═════ Recorded information ═════
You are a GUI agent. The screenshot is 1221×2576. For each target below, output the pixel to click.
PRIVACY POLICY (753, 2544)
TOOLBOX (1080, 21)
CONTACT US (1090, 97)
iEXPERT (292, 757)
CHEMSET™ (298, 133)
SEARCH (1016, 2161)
═════
Directions for this task
Exactly as shown, repeat every record.

Response to the task
You are a GUI agent. The screenshot is 1221×2576. For each target below, output the pixel to click.
PRIVACY POLICY (753, 2544)
TOOLBOX (1080, 21)
CONTACT US (1090, 97)
iEXPERT (292, 757)
CHEMSET™ (298, 133)
SEARCH (1016, 2161)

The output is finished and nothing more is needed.